Quasi il 91% dei concessionari auto in Cina ha riaperto dopo il calo della diffusione del Coronavirus, ma il “traffico” negli showroom si attesta a meno del 53% rispetto ai livelli normali pre-pandemia. Le ultime rilevazioni della China Automobile Dealers Association, che copre 8.393 concessionari di tutta la Cina, mostra che il flusso di consumatori negli showroom varia notevolmente tra i diversi marchi.

I concessionari di marchi cinesi hanno registrato il livello più basso di traffico negli showroom, il 35% rispetto ai livelli considerati normali per questo periodo dell'anno, mentre gli spazi di vendita che commercializzano marchi esteri di produzione nazionale hanno visto il traffico degli showroom risalire al 54% dei consueti livelli e per quelli che distribuiscono marchi di lusso e automobili importate il traffico negli showroom è cresciuto al 57% dei livelli pre-pandemia.
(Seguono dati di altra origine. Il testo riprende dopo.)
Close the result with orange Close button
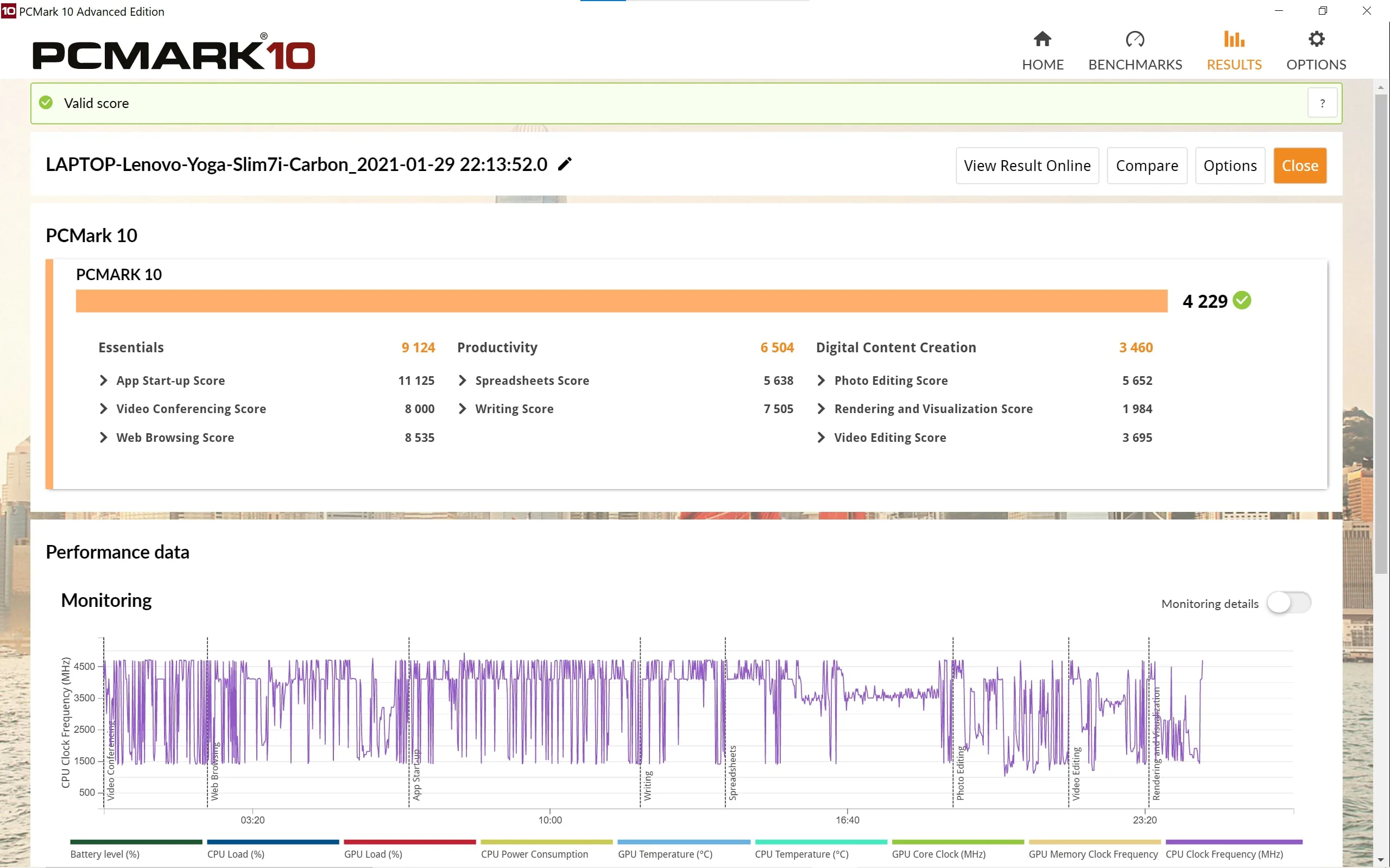 click(x=1300, y=166)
Nonostante questo le vendite al dettaglio di autovetture sono calate del 47% nei primi 15 giorni di marzo secondo la China Passenger Car Association. «Alcune città stanno incoraggiando le persone a tornare alla vita normale, tuttavia è improbabile che la fiducia dei consumatori negli acquisti di auto ritorni quella consueta pre-emergenza entro la fine di marzo» ha affermato.